Explicit central difference scheme is obtained by setting $\gamma=0.5$ and $\beta=0$

Average constant acceleration (Middle point rule) is obtained by setting $\gamma=0.5$ and $\beta=0.25$

== Stability Analysis ==
A time-integration scheme is said to be stable if there exists an integration time-step $\Delta t_0 > 0$ so that for any $\Delta t \in (0, \Delta t_0]$, a finite variation of the state vector $q_n$ at time $t_n$ induces only a non-increasing variation of the state-vector $q_{n+1}$ calculated at a subsequent time $t_{n+1}$. Assume the time-integration scheme is

$q_{n+1} = A(\Delta t) q_n + g_{n+1}(\Delta t)$

The linear stability is equivalent to $\rho(A(\Delta t)) \leq 1$, here $\rho(A(\Delta t))$ is the spectral radius of the update matrix $A(\Delta t)$.
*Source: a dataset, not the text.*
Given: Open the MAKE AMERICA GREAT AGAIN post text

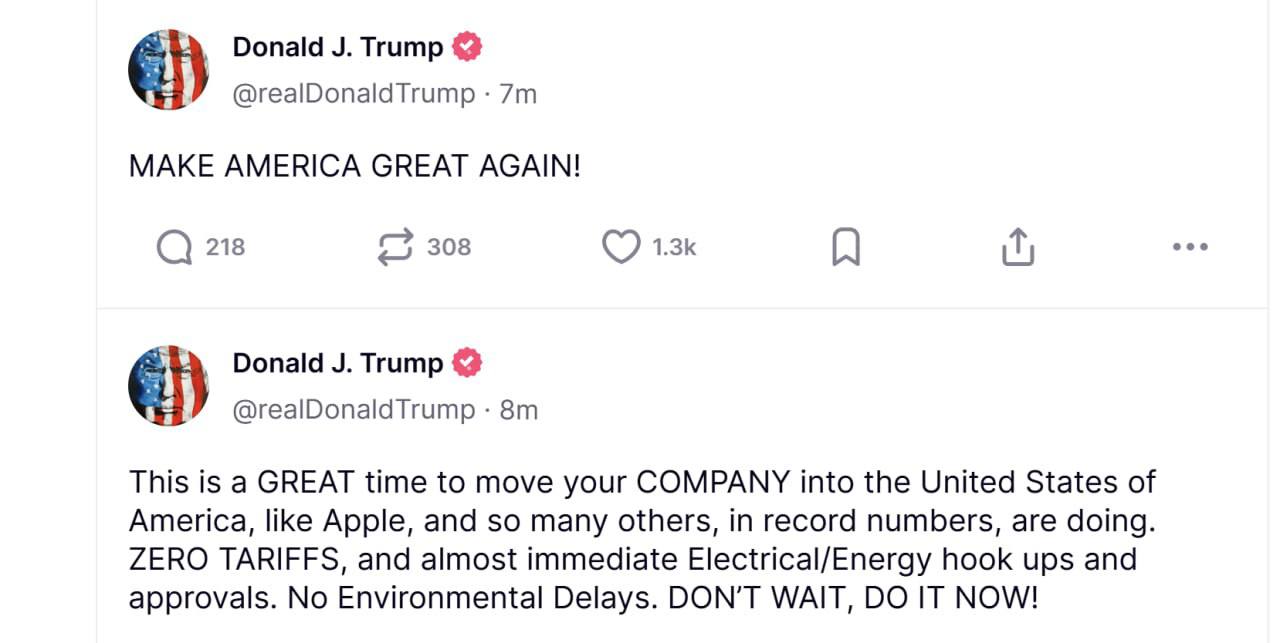Looking at the screenshot, I should point(354,166).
For the linear structural equation

$M\ddot{u} + C\dot{u} + K u = f^{\textrm{ext}} \,$

here $K$ is the stiffness matrix. Let $q_n = [\dot{u}_n, u_n]$, the update matrix is $A = H_1^{-1}H_0$, and

$$\begin{aligned}
H_1 = \begin{bmatrix}
M + \gamma\Delta tC & \gamma \Delta t K\\
\beta \Delta t^2 C & M + \beta\Delta t^2 K
\end{bmatrix}\qquad
H_0 = \begin{bmatrix}
M - (1-\gamma)\Delta tC & -(1 -\gamma) \Delta t K\\
-(\frac{1}{2} - \beta) \Delta t^2 C +\Delta t M & M - (\frac{1}{2} - \beta)\Delta t^2 K
\end{bmatrix}
\end{aligned}$$

For undamped case ($C = 0$), the update matrix can be decoupled by introducing the eigenmodes $u = e^{i \omega_i t} x_i$ of the structural system, which are solved by the generalized eigenvalue problem

$\omega^2 M x = K x \,$

For each eigenmode, the update matrix becomes

$$\begin{aligned}
H_1 = \begin{bmatrix}
1 & \gamma \Delta t \omega_i^2\\
0 & 1 + \beta\Delta t^2 \omega_i^2
\end{bmatrix}\qquad
H_0 = \begin{bmatrix}
1 & -(1 -\gamma) \Delta t \omega_i^2\\
 \Delta t & 1 - (\frac{1}{2} - \beta)\Delta t^2 \omega_i^2
\end{bmatrix}
\end{aligned}$$

The characteristic equation of the update matrix is

$\lambda^2 - \left(2 - (\gamma + \frac{1}{2})\eta_i^2\right)\lambda + 1 - (\gamma - \frac{1}{2})\eta_i^2 = 0 \,\qquad \eta_i^2 = \frac{\omega_i^2\Delta t^2}{1 + \beta\omega_i^2\Delta t^2}$

As for the stability, we have

Explicit central difference scheme ($\gamma=0.5$ and $\beta=0$) is stable when $\omega \Delta t \leq 2$.

Average constant acceleration (Middle point rule) ($\gamma=0.5$ and $\beta=0.25$) is unconditionally stable.